Nel 2013 l'azienda vinicola Guido Berlucchi, famosa per i suoi spumanti, ha iniziato la conversione di tutti i suoi vigneti al biologico. Conversione che è terminata quest'anno, con la prima vendemmia completamente bio.
A seguirli in quella che la cantina stessa definisce "una avventura" sono stati anche i conferitori, che coltivano 400 dei 500 ettari di Chardonnay e Pinot nero usati nel metodo classico.

Ma il passaggio al biologico non è stato facile, anzi. AgroNotizie ha intervistato Diego Cortinovis, agronomo dell'azienda.

Cortinovis, perché avete deciso di passare da un'agricoltura tradizionale a quella biologica?
"Siamo passati al biologico come coronamento di un percorso di attenzione al territorio iniziato alcuni anni fa con l'introduzione di pratiche di agricoltura sostenibile. Abbiamo inizialmente eliminato l'utilizzo di diserbanti, poi abbiamo adottato il metodo della confusione sessuale per combattere la tignoletta e ci siamo impegnati ad eliminare gradualmente alcuni agrofarmaci".
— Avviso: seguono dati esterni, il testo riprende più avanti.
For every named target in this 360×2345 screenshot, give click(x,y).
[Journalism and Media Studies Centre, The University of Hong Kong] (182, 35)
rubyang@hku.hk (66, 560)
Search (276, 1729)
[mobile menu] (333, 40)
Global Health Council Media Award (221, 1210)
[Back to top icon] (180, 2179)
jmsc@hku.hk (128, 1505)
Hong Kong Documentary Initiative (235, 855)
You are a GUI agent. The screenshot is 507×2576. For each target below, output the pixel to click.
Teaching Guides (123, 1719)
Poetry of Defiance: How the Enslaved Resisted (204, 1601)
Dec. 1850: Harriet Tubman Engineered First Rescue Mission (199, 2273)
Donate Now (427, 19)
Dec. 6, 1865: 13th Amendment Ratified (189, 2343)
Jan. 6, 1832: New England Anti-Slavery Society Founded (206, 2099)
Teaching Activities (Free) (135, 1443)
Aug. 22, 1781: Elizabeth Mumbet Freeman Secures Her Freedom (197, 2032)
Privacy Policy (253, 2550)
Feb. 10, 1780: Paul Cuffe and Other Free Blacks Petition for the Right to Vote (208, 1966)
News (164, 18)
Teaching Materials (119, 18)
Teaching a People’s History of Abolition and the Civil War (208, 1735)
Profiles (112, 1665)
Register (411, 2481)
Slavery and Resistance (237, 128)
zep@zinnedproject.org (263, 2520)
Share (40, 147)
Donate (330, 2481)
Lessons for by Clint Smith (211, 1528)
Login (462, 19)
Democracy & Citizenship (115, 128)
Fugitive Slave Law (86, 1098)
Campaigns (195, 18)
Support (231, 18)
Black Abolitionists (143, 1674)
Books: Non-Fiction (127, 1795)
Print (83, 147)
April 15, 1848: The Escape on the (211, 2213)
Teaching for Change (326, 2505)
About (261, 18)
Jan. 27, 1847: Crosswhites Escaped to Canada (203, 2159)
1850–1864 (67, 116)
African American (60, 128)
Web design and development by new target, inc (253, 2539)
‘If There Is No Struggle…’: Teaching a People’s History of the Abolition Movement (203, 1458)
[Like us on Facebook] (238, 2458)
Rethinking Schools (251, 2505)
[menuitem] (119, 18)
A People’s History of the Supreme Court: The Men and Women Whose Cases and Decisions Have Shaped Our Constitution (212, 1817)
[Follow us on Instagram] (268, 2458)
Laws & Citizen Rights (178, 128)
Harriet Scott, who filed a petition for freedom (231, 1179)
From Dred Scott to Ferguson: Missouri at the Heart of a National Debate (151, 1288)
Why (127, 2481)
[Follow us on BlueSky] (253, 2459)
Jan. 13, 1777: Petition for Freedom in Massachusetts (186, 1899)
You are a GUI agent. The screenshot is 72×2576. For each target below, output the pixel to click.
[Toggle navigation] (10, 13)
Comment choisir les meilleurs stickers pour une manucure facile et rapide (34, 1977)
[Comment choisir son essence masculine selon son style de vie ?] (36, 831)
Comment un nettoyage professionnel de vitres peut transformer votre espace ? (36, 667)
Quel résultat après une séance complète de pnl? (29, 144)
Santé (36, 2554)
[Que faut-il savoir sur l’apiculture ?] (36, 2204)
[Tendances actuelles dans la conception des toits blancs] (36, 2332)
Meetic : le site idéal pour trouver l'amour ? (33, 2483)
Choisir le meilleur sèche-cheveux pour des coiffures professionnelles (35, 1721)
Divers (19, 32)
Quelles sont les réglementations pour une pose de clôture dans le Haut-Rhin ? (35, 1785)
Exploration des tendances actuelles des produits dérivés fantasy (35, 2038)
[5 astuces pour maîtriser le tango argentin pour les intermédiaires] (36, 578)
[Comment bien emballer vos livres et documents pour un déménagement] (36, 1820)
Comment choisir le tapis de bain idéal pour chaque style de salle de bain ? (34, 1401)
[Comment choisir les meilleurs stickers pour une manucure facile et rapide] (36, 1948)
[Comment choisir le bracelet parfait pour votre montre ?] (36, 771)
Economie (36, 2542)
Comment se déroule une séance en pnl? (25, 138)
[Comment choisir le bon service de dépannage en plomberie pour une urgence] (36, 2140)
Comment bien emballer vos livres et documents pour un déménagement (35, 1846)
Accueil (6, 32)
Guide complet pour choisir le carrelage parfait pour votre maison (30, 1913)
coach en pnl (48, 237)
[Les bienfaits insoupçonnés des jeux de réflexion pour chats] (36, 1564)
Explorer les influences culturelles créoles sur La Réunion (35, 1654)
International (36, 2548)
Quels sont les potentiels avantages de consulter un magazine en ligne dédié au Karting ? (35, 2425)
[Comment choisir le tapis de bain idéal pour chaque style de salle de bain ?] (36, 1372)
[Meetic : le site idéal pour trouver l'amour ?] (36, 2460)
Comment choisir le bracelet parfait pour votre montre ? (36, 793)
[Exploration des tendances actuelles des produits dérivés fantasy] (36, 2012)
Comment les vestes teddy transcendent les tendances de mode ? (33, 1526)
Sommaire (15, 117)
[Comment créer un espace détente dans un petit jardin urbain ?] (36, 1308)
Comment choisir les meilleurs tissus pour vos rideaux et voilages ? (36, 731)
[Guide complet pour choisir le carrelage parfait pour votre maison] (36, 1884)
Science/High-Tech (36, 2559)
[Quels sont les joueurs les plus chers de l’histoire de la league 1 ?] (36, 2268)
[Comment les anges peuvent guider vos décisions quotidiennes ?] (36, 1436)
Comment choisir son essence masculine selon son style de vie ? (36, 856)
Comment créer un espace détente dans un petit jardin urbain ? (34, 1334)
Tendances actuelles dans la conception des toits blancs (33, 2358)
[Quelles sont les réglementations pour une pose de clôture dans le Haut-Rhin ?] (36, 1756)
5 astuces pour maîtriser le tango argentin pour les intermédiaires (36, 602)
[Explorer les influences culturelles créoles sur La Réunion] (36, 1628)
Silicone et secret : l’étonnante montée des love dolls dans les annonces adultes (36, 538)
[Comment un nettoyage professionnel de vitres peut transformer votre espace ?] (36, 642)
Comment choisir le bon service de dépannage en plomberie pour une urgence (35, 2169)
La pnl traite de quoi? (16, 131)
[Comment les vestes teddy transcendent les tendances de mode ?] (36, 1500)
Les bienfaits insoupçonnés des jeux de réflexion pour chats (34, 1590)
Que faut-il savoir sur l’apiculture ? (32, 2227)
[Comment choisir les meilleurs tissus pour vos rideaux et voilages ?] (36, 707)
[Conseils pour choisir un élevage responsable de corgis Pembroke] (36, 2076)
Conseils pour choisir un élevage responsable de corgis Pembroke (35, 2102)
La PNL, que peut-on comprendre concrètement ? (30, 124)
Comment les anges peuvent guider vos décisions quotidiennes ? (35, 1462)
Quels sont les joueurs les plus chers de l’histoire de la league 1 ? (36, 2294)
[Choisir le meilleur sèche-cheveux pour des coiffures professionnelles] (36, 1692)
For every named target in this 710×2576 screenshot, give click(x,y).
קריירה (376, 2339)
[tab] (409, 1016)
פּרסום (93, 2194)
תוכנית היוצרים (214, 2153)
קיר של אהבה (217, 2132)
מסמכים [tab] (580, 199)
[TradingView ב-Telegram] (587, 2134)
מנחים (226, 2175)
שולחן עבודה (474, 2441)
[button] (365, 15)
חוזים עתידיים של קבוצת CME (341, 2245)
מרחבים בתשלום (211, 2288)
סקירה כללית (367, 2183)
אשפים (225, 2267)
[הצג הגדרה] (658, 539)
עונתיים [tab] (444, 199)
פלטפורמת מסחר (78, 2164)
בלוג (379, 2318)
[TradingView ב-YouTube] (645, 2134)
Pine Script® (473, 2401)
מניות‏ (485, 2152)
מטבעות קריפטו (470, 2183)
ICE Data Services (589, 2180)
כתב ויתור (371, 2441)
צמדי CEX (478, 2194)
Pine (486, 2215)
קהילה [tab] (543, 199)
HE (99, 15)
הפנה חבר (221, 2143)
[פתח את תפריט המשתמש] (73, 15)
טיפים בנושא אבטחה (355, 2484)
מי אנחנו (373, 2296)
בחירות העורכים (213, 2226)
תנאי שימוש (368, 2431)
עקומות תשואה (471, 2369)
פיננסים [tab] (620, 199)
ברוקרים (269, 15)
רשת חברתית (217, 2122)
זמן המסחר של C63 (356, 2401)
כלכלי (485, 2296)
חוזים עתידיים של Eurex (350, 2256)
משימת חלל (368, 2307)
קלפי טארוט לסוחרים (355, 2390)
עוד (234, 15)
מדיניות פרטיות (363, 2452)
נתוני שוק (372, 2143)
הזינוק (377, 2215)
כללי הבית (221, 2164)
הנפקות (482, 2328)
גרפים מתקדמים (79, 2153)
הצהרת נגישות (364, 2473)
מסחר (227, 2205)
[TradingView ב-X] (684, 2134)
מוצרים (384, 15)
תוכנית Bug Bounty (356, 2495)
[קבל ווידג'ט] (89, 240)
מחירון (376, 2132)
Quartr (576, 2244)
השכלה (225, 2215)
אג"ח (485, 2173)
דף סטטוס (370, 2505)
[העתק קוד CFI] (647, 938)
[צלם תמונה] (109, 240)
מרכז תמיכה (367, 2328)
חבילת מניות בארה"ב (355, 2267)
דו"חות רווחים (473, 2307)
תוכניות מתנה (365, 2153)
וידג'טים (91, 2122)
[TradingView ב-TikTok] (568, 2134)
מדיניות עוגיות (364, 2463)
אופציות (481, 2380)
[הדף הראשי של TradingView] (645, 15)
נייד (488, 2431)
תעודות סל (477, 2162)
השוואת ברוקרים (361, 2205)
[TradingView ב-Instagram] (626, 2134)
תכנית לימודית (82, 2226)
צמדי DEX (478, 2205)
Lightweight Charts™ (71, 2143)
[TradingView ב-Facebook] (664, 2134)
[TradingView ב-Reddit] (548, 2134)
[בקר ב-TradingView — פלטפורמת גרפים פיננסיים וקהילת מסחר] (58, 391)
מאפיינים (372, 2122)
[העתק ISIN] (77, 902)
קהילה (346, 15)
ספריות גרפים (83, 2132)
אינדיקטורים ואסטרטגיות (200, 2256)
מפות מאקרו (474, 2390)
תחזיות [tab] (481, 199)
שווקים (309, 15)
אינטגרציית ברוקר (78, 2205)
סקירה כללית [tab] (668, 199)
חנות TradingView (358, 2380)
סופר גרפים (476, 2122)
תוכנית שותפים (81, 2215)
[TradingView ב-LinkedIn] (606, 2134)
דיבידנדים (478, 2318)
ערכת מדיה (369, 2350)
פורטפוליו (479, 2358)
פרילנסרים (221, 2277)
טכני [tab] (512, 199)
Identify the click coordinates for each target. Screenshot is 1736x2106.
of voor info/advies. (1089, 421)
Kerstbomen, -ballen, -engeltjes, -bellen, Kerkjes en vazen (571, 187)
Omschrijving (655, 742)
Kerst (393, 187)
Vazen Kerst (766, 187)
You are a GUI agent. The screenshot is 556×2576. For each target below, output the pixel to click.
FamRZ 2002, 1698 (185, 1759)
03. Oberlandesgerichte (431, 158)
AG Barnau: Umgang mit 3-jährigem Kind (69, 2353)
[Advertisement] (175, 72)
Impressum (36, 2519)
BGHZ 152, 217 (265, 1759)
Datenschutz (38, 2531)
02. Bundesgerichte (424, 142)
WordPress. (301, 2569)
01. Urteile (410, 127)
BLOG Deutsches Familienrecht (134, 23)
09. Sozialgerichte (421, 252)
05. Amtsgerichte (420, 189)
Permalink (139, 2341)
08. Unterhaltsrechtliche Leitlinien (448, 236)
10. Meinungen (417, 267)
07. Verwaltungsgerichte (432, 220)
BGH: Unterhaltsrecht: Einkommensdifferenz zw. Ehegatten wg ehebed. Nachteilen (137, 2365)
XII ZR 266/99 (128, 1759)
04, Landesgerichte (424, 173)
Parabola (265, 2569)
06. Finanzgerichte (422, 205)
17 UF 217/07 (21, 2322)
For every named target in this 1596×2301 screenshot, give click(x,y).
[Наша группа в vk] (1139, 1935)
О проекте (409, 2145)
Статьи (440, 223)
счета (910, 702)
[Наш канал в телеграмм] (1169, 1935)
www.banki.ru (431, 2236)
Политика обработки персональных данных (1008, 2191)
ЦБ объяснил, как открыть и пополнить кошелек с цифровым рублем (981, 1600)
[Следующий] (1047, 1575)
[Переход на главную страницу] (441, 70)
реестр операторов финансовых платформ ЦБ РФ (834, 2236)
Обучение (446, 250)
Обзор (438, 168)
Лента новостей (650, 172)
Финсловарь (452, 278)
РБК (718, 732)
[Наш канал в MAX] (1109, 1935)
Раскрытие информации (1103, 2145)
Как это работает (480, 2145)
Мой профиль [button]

Come è stato il processo di conversione?
"E' stato molto impegnativo perché il biologico richiede delle attenzioni particolari. In Franciacorta siamo fortunati perché si coltiva prevalentemente Chardonnay e un po' di Pinot nero, dunque abbiamo un ciclo produttivo molto corto. Normalmente il 6-7 agosto vendemmiamo e dunque la pianta è meno esposta".

Facendo biologico come vi difendete da ampelopatie come la peronospora?
"Utilizziamo rame e zolfo. Ogni pioggia che ha determinate caratteristiche di intensità e bagnature fogliari richiede un intervento. Lo facciamo però con dosi bassissime in modo da non inquinare il terreno. Mediamente consumiamo 5,5 chilogrammi di rame per ettaro all'anno".

Per concimare le vigne quali tecniche adottate?
"Facciamo una concimazione organica, con letame bovino, compost e residui vegetali verdi. E poi il sovescio, che aiuta moltissimo la struttura del terreno, grazie al lavoro svolto dall'apparato fittonante di alcune essenze".

Come combattete l'oidio?
"Questo non è un areale particolarmente interessato dal fungo. Nelle zone in cui compare, specialmente nei vigneti più ridossati alle colline, utilizziamo zolfo in polvere".

Con la tignoletta ricorrete al metodo della confusione sessuale. E' efficace?
"Funziona bene su ampie superfici. Da questo punto di vista abbiamo dato vita ad un processo virtuoso in Franciacorta. Dato che l'efficacia aumenta con l'estensione di utilizzo anche i vicini dei nostri conferitori sono stati spinti a usare i diffusori di feromoni".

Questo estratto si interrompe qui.